WHAT TO WORK ON
• 1. Say whether each statement agrees with the essay below about a father's illness: (a) The writer's mother read and translated the first ode to the father. (b) The pain eventually reached the father's lungs. (c) The father's life work was something bought and sold. For each, answer yes or no and quote the essay's deciding words.
• 2. Pick up the essay below about a father's illness from its last sentence and keep it going.

Continued from: Here
Now that I’m drained, now that he’s drained, bare, naked and stripped of our attributes. Attributes that kept us upright, but here we find ourselves fallen, ironically towards each other, two towers leaning on each other and yet holding each other up. That’s what it took. A baring of our sacredness, a stripping of our egos, no fight left in us both, guards down, ready to cop it on the chin and embrace it, embrace each other, even so, chins exposed, none have the power to knock the other out, none have the power to even throw a one, two. The array of combinations we’d let loose before, and now, nothing, both satisfied not to hurt the other.
I can see his humanity, always have, I couldn’t admit it. He never saw mine, so how could he admit to something he knew not about? I had to write the first ode, I had to let him know I saw him. I had to let him know I saw that he thought that no one saw him. How many fathers are like him, toil away and none of what they do gets noticed, gets written about, gets exalted. Oh the station mothers have enjoyed, and the deprivation the fathers have endured, this is not fairness, this is short sightedness, this is human shortcoming.
The tears that don’t stream down their cheeks burn pathways in their hearts as they hold themselves together as forts. Sixty six years is enough, eventually it burned down into his bowel. The pain of not being seen. Not only by me, my family, but his direct family.
Now illness manifest, reality cannot lay dormant and like the lion that it is, it roars and wakens the jungle of ignorance up. His family can hear, can see, can feel. They all flock to him, his illness an expiation for all. We know man is expiated for his sins even if a thorn to afflict him. My fathers illness expiated everyone as they all flocked to him, eyes in hands, catching their tears as they acknowledged him.
His illness returned their sight, his illness broadened mine.
I made sure my mother read and translated the first ode to him. When I came home that day, he had tears in his eyes, he begged and asked me how I knew, how I saw. I later found out that he and my mother wept together as they read it.
Maybe my job as a son was to document some of his accomplishments. So many men are remembered with their life’s work when they pass. Artists, writers, gnostics and so. Superficially he is none of these. Hidden and un-manifest, he is all. His craftsmanship, his prose and his art, was sacrifice. It wasn’t relegated to a material thing, something bought and sold, marvelled at on the walls of the mundanely inspired, no his life work was – passing on life. Chiselling away at himself to give to me, to my brother, to my sister and now to our children, he continues a new generation. Bits and pieces falling from him, and into our bellies. We are fortunate to see it, we are fortunate to be aware.
So here I stand, attempting to put into words but failing, how do I write about being a human? I cannot, the only way is to do as he did, sacrifice, pass on the bits of myself, chisel away, chipping until someone grabs a remnant and keeps it alive.

(Recorded data)
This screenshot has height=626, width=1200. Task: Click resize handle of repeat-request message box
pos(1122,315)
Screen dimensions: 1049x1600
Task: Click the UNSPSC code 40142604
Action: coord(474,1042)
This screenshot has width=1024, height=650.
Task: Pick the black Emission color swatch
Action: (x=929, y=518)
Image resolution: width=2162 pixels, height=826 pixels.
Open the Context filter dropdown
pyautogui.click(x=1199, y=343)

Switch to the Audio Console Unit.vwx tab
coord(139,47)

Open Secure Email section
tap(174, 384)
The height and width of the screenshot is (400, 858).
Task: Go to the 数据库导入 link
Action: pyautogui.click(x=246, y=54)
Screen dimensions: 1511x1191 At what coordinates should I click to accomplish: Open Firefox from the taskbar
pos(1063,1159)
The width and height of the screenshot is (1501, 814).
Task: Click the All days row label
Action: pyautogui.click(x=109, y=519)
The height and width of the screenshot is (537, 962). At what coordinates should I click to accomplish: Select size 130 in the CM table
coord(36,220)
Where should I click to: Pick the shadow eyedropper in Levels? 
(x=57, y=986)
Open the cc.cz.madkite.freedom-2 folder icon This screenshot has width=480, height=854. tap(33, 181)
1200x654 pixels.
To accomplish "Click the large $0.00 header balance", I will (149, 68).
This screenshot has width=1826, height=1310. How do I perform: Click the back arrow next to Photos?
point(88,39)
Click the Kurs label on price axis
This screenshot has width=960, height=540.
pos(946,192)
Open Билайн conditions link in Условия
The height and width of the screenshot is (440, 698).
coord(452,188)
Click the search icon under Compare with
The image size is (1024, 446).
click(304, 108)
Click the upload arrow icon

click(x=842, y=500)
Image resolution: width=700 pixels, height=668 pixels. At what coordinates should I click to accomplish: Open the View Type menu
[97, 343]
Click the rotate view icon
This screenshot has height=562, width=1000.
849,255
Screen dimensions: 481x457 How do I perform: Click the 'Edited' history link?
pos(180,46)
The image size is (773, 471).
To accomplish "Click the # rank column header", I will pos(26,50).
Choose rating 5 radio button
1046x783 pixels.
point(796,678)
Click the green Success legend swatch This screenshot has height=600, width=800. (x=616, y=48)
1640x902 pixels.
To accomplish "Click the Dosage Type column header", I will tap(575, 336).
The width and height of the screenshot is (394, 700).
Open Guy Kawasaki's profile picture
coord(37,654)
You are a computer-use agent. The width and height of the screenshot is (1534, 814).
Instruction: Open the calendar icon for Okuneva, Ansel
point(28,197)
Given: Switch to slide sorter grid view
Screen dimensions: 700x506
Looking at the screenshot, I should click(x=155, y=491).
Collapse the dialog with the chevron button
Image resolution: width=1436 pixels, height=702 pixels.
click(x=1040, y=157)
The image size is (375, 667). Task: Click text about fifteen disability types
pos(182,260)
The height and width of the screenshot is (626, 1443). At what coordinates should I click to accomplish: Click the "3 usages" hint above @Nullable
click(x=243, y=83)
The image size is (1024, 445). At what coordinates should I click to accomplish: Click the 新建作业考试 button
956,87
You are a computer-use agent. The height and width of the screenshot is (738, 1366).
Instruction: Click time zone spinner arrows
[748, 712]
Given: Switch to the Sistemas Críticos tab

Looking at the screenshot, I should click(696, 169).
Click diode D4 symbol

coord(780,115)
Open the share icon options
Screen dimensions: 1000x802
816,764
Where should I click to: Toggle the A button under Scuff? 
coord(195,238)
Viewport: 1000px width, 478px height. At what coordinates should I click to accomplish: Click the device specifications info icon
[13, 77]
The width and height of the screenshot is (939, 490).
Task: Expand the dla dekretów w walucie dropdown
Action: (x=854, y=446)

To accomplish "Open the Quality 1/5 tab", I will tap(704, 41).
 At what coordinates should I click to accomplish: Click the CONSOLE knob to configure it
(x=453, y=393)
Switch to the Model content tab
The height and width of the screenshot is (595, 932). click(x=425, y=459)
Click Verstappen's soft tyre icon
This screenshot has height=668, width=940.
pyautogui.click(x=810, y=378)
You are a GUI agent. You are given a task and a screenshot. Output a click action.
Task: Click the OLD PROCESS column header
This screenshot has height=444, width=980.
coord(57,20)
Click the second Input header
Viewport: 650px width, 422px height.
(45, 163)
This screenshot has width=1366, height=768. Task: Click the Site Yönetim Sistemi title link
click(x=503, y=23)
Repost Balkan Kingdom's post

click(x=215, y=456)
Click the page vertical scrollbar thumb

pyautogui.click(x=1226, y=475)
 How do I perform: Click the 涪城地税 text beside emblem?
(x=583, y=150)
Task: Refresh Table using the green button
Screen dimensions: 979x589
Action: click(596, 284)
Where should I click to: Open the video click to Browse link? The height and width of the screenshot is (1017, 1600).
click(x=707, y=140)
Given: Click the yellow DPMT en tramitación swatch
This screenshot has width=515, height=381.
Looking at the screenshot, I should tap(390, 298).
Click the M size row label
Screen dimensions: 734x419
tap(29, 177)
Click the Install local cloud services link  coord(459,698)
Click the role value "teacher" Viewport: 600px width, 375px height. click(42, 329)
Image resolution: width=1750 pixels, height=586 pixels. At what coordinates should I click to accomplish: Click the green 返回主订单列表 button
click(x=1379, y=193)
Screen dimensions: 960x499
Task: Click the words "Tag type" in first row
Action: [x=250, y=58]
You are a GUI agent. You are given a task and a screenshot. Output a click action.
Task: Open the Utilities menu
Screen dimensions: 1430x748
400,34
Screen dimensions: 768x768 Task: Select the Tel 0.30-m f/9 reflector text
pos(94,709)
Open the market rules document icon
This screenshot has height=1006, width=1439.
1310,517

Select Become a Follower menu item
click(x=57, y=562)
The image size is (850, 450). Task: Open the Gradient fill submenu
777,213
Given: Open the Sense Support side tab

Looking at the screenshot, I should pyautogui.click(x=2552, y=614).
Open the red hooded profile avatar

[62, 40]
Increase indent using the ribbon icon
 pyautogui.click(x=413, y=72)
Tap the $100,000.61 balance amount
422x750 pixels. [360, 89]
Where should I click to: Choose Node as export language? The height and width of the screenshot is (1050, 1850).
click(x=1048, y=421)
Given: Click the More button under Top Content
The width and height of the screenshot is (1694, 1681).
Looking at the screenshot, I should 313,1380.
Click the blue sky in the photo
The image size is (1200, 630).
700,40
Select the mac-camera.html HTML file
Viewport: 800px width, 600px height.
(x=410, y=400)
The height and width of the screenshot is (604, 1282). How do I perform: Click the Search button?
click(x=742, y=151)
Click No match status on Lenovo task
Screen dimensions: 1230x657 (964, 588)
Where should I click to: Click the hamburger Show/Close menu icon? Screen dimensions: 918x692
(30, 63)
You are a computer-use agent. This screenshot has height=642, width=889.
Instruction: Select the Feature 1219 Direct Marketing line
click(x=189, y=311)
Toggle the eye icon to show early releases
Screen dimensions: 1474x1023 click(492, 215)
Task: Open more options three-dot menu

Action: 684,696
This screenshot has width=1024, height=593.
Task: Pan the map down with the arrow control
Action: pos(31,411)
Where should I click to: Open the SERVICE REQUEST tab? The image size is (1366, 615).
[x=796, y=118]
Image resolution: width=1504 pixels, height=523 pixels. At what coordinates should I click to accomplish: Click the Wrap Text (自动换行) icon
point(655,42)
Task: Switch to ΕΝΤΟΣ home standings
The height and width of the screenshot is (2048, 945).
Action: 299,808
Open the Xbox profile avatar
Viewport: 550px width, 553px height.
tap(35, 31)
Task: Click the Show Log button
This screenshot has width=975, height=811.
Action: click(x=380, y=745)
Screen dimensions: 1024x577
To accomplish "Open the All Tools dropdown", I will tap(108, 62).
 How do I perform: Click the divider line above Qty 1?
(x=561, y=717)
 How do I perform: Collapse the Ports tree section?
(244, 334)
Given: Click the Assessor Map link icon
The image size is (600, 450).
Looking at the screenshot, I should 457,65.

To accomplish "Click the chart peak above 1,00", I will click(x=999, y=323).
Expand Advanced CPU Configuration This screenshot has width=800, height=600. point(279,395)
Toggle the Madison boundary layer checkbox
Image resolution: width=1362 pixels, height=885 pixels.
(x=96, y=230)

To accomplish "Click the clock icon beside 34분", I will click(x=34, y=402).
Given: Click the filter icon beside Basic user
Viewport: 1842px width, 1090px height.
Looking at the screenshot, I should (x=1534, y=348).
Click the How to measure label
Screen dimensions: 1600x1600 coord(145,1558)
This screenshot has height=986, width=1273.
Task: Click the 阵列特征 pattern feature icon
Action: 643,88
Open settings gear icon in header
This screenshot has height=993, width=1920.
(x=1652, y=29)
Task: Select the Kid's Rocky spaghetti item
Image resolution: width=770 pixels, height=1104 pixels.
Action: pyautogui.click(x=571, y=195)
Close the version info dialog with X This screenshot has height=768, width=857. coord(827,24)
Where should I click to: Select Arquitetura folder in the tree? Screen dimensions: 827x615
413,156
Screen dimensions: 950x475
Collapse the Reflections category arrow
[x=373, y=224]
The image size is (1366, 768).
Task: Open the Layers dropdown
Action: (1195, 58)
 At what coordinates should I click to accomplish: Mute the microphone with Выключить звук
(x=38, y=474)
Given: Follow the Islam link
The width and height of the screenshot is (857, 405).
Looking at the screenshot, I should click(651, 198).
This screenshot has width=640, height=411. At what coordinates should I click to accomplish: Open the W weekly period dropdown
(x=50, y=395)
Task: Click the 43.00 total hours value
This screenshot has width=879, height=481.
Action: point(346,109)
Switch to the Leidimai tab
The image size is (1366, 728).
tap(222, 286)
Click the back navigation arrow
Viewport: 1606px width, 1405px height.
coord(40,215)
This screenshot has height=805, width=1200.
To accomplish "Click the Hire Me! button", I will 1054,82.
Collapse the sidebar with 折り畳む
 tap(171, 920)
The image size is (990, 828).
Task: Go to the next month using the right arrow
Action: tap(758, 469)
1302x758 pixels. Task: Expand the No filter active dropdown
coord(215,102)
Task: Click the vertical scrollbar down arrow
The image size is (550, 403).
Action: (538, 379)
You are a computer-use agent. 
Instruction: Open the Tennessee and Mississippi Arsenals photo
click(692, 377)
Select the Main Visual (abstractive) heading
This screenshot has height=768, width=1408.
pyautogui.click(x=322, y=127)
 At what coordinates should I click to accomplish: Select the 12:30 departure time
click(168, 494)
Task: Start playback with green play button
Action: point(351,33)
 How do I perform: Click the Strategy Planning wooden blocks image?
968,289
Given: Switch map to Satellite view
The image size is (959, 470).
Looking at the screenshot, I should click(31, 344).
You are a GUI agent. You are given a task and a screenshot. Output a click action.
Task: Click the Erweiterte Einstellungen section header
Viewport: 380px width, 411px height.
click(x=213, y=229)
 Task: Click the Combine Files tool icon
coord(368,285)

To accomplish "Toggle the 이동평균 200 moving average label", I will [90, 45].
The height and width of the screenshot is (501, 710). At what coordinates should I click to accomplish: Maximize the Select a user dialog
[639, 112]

SOLVED TASKS
• 1.
(a) Yes: "I made sure my mother read and translated the first ode to him."
(b) No: "eventually it burned down into his bowel."
(c) No: "It wasn’t relegated to a material thing, something bought and sold"

• 2.
I have a lineal record of all my ancestry. We’re of noble blood, but noble blood means nothing without action. It cannot save me, only sacrifice will save me. Letting go of all the unsightly traits, the soil that is not presentable before God. Perhaps that is why my father preferred the company of the earth rather than of men. A reminder of what soil is beneficial and what soils us.The life giving soil and the soil that is ugly and not fit to present in front of His Majesty.
His health improved, for a week. I couldn’t believe it. Slowly but surely he digressed back and other ailments took over. My fear of exposing him to the myriad of unnecessary tests and prodding, of poking around and enticing. I know what happens to the body when you push and push. I’ve been there, self inflicted I push until something goes pop. Something always goes pop. So a few weeks later he’s back in hospital, his body drained. God’s work, God’s way of reminding us all who we are. Pray dad, pray. Nothing else matters except your devotion. Stay devoted. Stay true. It’s hard though with your body and carnal self calling the opposite way. ‘Don’t worry’, they say, ‘God is forgiving, just indulge’. Oh the oft demanding self. It clings on to every opportunity of weakness to keep you abased. Our masters have taught us to talk to it, to demand of it, to command it, to whip it into submission and servitude to us so that as a whole we can remain in servitude to our Lord.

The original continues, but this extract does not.